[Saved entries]

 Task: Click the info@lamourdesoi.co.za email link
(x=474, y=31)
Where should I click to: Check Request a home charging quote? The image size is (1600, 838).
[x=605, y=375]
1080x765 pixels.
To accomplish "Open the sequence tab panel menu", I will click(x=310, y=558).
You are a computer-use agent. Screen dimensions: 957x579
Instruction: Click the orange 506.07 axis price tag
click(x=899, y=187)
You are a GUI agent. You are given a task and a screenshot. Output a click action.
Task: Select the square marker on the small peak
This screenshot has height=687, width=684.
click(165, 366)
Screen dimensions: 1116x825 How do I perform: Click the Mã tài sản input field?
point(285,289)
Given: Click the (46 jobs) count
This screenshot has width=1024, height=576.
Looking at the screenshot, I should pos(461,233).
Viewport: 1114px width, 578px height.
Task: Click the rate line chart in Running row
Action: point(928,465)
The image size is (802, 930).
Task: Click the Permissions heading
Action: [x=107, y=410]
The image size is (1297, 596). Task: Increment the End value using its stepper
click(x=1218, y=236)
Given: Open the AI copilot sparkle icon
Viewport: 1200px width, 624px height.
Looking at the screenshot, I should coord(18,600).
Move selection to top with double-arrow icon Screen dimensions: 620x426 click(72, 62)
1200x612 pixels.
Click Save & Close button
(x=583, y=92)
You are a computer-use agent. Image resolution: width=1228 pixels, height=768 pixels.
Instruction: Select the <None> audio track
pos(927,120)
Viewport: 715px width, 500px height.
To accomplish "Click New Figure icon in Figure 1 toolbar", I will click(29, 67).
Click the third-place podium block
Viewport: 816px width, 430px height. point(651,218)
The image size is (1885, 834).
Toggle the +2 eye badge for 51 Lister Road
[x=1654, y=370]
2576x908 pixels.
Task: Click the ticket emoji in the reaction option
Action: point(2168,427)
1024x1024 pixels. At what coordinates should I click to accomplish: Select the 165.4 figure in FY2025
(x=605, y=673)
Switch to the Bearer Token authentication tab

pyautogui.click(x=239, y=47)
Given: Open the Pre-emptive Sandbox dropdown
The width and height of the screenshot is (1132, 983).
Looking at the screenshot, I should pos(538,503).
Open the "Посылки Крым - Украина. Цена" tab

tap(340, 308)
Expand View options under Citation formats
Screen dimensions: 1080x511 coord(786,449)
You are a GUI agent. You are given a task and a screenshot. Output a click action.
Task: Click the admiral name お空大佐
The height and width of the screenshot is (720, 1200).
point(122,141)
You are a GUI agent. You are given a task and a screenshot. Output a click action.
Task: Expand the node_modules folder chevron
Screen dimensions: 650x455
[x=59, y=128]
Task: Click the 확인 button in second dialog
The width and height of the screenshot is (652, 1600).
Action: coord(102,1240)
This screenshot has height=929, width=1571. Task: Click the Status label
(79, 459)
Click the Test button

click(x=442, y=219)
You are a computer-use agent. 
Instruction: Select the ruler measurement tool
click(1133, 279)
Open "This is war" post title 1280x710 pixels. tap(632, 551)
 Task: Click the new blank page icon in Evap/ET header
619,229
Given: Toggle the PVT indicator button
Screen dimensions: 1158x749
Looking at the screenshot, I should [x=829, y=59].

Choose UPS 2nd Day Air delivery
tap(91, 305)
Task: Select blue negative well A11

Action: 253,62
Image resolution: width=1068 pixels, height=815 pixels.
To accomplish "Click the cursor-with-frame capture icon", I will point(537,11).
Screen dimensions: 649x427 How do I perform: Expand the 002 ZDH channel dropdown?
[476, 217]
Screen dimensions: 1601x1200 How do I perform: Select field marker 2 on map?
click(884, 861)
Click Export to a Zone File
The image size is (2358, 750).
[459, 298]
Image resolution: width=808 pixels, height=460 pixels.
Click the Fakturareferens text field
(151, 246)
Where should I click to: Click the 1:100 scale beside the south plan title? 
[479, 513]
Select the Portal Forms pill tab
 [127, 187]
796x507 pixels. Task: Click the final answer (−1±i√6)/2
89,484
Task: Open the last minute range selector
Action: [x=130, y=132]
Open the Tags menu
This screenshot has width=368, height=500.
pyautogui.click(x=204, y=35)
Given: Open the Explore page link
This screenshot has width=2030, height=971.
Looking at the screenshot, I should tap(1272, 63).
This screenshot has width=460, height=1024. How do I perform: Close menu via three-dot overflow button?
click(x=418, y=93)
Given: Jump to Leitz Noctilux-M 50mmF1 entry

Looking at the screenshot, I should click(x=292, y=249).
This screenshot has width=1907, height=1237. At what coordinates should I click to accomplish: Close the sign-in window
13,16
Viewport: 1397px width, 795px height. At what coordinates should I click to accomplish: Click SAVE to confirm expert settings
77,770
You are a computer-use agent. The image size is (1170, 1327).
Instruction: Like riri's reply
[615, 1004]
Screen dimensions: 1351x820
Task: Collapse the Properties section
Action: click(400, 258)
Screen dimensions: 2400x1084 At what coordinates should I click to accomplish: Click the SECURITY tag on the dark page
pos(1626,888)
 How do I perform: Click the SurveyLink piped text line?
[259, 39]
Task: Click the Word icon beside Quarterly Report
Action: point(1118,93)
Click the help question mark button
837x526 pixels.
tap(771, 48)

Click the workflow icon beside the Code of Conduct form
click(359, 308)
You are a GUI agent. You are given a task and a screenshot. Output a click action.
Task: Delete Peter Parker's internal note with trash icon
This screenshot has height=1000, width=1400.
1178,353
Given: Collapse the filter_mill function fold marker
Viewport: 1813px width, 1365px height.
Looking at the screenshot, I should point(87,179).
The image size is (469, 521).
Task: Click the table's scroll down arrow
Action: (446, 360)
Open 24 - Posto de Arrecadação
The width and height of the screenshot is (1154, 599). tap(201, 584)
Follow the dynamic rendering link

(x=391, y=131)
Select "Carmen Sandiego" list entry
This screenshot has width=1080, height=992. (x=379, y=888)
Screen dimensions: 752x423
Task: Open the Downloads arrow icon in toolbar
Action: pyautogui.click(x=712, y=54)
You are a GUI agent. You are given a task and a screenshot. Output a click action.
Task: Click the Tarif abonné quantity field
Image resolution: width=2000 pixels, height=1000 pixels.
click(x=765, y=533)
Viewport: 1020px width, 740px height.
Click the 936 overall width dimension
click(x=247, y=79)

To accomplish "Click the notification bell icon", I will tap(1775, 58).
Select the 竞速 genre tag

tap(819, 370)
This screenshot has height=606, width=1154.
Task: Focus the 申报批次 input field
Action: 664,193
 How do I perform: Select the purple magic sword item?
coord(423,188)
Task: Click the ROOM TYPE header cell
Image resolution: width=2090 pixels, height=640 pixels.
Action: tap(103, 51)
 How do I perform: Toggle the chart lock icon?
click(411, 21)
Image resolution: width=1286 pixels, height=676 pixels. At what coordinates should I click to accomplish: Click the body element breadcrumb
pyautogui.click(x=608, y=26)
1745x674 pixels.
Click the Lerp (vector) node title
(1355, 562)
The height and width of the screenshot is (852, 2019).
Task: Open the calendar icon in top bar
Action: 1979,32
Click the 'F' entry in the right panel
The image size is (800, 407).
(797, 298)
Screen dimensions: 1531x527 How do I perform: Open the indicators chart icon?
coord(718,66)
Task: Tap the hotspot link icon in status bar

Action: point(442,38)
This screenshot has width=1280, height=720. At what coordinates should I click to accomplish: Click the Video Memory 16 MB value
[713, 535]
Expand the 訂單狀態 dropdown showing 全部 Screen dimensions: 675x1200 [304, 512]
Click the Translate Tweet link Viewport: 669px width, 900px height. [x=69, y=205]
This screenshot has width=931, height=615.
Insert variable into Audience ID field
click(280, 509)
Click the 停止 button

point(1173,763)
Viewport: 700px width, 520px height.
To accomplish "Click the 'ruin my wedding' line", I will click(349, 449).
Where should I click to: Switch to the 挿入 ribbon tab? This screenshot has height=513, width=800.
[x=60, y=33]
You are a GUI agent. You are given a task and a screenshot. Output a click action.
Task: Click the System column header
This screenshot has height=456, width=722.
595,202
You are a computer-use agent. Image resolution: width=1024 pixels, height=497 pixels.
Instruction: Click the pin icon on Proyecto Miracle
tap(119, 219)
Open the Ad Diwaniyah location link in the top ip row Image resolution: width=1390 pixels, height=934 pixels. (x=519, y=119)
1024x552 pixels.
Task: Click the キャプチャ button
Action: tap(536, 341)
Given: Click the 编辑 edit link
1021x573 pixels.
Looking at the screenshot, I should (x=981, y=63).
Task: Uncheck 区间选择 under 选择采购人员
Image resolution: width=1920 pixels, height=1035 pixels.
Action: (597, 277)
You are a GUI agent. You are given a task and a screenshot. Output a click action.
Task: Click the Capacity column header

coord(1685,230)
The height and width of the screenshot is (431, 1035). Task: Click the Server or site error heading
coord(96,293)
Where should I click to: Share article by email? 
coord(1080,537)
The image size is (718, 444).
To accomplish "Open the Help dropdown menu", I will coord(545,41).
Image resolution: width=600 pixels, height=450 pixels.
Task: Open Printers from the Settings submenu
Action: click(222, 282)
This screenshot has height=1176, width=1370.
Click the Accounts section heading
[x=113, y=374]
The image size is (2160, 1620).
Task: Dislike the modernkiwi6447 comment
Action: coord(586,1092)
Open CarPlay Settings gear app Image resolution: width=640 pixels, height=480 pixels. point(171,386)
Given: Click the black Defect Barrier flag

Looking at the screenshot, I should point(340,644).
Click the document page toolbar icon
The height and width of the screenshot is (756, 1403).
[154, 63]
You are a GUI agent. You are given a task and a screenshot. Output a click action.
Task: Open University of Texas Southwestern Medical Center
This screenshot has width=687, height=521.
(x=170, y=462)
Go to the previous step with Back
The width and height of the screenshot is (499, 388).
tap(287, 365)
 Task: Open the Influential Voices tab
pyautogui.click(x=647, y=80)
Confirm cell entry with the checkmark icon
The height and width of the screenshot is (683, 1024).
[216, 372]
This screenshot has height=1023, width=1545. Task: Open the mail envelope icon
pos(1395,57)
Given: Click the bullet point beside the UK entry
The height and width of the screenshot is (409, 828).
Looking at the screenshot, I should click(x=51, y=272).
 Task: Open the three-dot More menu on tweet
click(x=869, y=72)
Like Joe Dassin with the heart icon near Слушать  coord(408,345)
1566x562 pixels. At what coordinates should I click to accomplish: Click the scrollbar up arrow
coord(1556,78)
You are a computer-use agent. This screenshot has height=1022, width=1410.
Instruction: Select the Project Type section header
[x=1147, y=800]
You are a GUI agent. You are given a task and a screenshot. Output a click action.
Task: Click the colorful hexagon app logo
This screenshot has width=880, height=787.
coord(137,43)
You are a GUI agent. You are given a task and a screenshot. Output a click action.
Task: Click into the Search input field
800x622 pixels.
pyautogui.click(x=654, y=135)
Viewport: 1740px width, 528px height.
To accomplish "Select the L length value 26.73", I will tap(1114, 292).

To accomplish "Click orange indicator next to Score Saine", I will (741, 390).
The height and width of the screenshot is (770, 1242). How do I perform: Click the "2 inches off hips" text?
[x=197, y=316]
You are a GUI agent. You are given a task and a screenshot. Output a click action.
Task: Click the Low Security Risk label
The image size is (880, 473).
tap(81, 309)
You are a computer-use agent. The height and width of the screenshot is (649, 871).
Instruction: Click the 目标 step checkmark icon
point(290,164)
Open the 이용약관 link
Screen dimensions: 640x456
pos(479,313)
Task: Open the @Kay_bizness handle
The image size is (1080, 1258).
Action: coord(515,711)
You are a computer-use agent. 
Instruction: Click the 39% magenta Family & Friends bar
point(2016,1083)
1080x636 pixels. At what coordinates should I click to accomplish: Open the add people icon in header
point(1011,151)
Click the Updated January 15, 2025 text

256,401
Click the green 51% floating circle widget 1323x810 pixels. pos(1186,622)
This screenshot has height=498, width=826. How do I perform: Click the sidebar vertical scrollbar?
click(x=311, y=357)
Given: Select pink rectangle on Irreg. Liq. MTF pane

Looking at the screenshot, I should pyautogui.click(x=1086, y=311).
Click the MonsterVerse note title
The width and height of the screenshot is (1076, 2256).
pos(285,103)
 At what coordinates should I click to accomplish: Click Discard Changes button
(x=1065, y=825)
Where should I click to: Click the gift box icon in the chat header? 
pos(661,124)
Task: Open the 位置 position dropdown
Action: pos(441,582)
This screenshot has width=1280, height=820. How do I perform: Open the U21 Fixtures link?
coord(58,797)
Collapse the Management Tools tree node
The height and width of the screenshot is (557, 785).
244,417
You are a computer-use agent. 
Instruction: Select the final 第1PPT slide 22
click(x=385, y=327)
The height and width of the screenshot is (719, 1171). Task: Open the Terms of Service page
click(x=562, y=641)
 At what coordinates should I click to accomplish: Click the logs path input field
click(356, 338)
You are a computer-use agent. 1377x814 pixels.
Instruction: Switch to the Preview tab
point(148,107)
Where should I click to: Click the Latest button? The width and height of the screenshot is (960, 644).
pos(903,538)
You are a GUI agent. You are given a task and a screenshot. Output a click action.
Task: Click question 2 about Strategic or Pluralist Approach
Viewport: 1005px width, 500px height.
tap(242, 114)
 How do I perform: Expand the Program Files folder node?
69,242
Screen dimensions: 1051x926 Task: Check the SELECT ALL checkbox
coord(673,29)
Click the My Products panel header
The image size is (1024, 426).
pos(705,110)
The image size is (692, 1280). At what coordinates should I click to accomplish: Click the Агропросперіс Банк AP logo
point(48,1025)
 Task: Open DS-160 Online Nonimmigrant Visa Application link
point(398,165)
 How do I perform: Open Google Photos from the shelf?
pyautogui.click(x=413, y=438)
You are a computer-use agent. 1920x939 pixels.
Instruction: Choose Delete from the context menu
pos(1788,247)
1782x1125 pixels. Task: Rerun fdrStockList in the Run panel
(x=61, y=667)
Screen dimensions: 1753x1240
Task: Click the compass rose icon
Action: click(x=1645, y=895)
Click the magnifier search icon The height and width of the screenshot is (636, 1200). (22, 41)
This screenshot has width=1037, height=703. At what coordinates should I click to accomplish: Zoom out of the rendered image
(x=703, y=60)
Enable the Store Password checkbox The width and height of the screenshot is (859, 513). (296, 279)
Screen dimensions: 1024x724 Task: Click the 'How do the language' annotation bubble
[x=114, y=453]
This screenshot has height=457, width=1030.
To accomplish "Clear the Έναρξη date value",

HOW TO COMPLETE THIS TASK |
Whenever a line in the entries holds the word "question", copy that line.

TASK SOLUTION |
Click the help question mark button
Task: Click question 2 about Strategic or Pluralist Approach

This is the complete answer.